Vector Pascal an Array Language for Multimedia code Paul Cockshott Imaging Faraday Partnership University of Glasgow, Glasgow G12 8QQ, Scotland e-mail: wpc@dcs.gla.ac.uk Main topics: image-processing, Pascal, Code Generator Technology, SIMD

post 16.1.06 hits
View My Stats

Introduction

The introduction of SIMD instruction sets  to Personal Computers potentially provides substantial performance increases, but the ability of most programmers to harness this performance is held back by two factors. The first is the limited availability of compilers that make effective use of these instruction sets in a machine independent manner. This remains the case despite the research efforts to develop compilers for multi-media instruction sets . The second is the fact that most popular programming languages were designed on the word at a time model of the classic von Neumann computer rather than the SIMD model.

Data parallelism in Vector Pascal

Vector Pascal incorporates Iverson's approach to data parallelism. Its aim is to provide a notation that allows the natural and elegant expression of data parallel algorithms within a base language that is already familiar to a considerable body of programmers and combine this with modern compilation techniques.

Assignment maps

Standard Pascal allows assignment of whole arrays. Vector Pascal extends this to allow consistent use of mixed rank expressions on the right hand side of an assignment. Given

r0:real; r1:array[0..7] of real; r2:array[0..7,0..7] of real

then we can write

r1:= r2; { in standard Pascal }

r1:= 1/2; { 0.5 to each element of r1 }

r2:= r1*3; { 1.5 to every element of r2}

r2:= r2+r1 ; { self explanatory }

The variable on the left hand side of an assignment defines an array context within which expressions on the right hand side are evaluated. Each array context has a rank given by the number of dimensions of the array on the left hand side. A scalar variable has rank 0. Variables occurring in expressions with an array context of rank r must have r or fewer dimensions. The n bounds of any n dimensional array variable, with n £ r occurring within an expression evaluated in an array context of rank r must match with the rightmost n bounds of the array on the left hand side of the assignment statement.

Where a variable is of lower rank than its array context, the variable is replicated to fill the array context. Because the rank of any assignment is constrained by the variable on the left hand side, no temporary arrays, other than machine registers, need be allocated to store the intermediate array results of expressions.

Maps are implicitly and promiscuously defined on both monadic operators and unary functions. If f is a function or unary operator mapping from type r to type t then if x is an array of r then a:=f(x) assigns an array of t such that a[i]=f(x[i]).
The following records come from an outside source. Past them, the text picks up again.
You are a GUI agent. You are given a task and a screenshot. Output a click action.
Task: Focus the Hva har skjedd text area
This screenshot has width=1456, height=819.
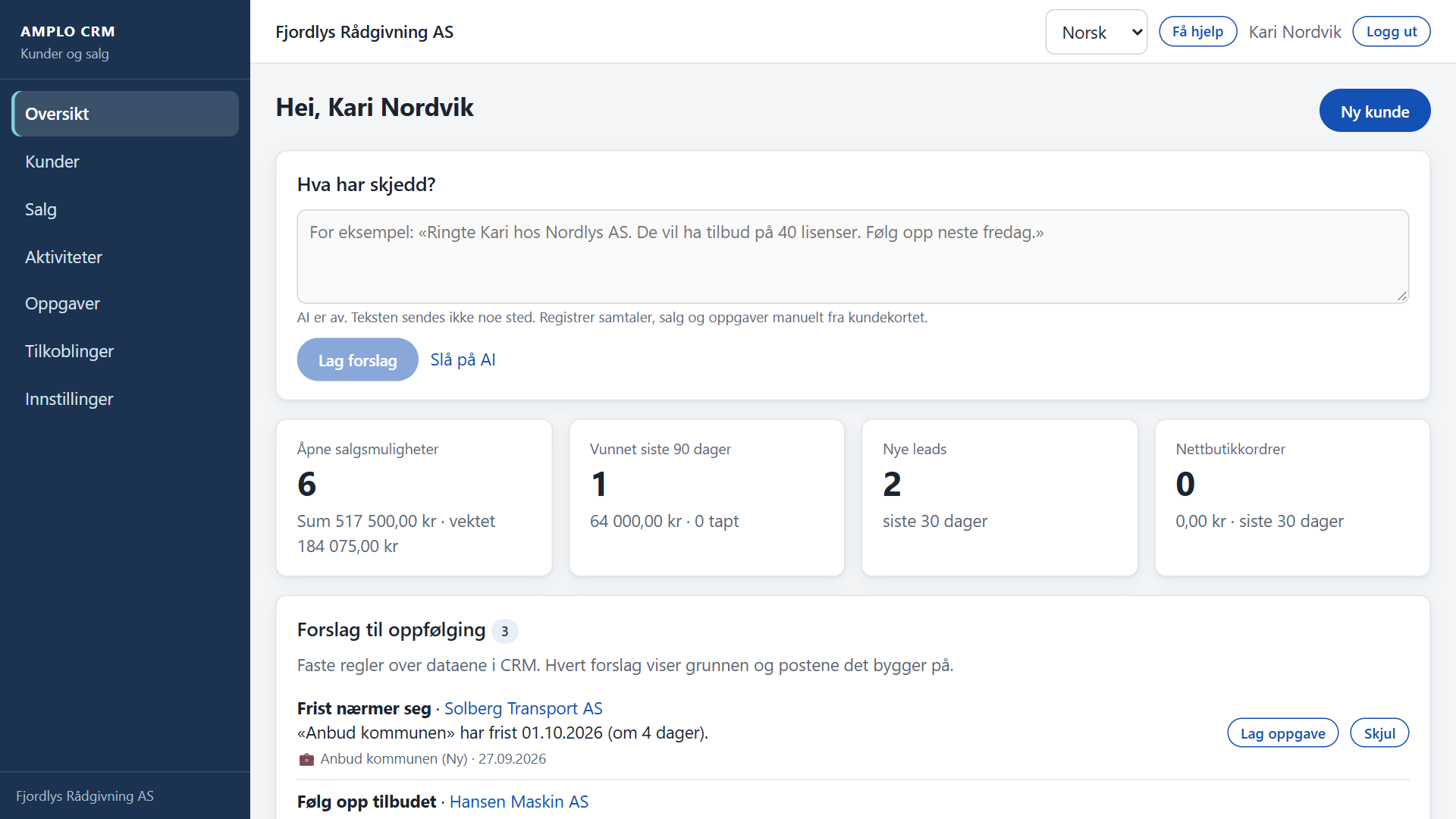[x=852, y=256]
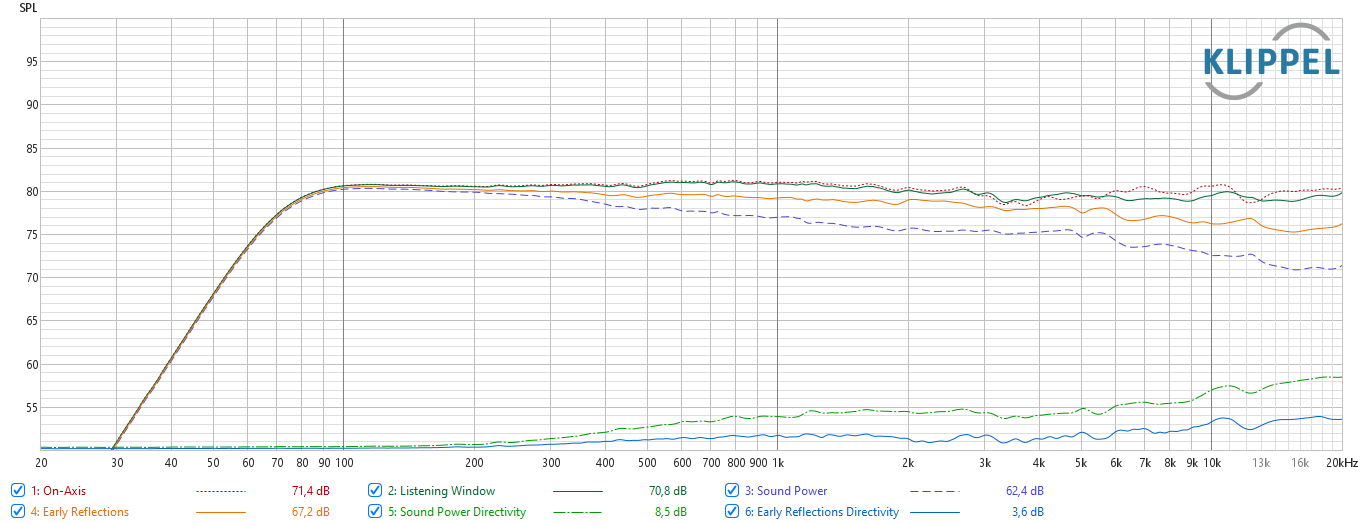Hide the Early Reflections curve checkbox

(18, 512)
Functions can return any data type whose size is known at compile time, including arrays and records. A consistent copying semantics is used.

Operator Reduction

Maps take operators and arrays and deliver array results. The reduction abstraction takes a dyadic operator and an array and returns a scalar result. The functional form \ denotes it. Thus if a is an array, \ + a denotes the sum over the array. More generally \Fx for some dyadic operator F means x0F(x1F..(xnFi)) where i is the identity element for the operator and the type. The dot product of two vectors can thus be written as : x:=\+ y*z;

Reduction is always performed along the last array dimension of its argument.

Implicit indices

Assignment maps and reductions involve implicit indices. It can be useful to have access to these.

iota

The syntactic form  iota i returns the ith current implicit index. Thus given the definitions

v1: array[1..3]of integer; v2: array[0..4] of integer;

the program fragment v1:=iota 0; v2:=iota 0 *2;

would set v1 and v2 as follows:

v1=123

v2=02468

trans

The syntactic form trans x transposes a vector matrix, or tensor. It achieves this by cyclic rotation of the implicit indices. Thus if trans e is evaluated in a context with implicit indices

iota 0.. iota n

then the expression e is evaluated in a context with implicit indices

iota'0.. iota'n

where

iota'x = iota ( (x+1)mod n+1)

It should be noted that transposition is generalized to arrays of rank greater than 2.

Unary operations

The unary operators supported are +, -, *, /, div, not, round, sqrt, sin, cos, tan, abs, ln, ord, chr, succ, pred and @.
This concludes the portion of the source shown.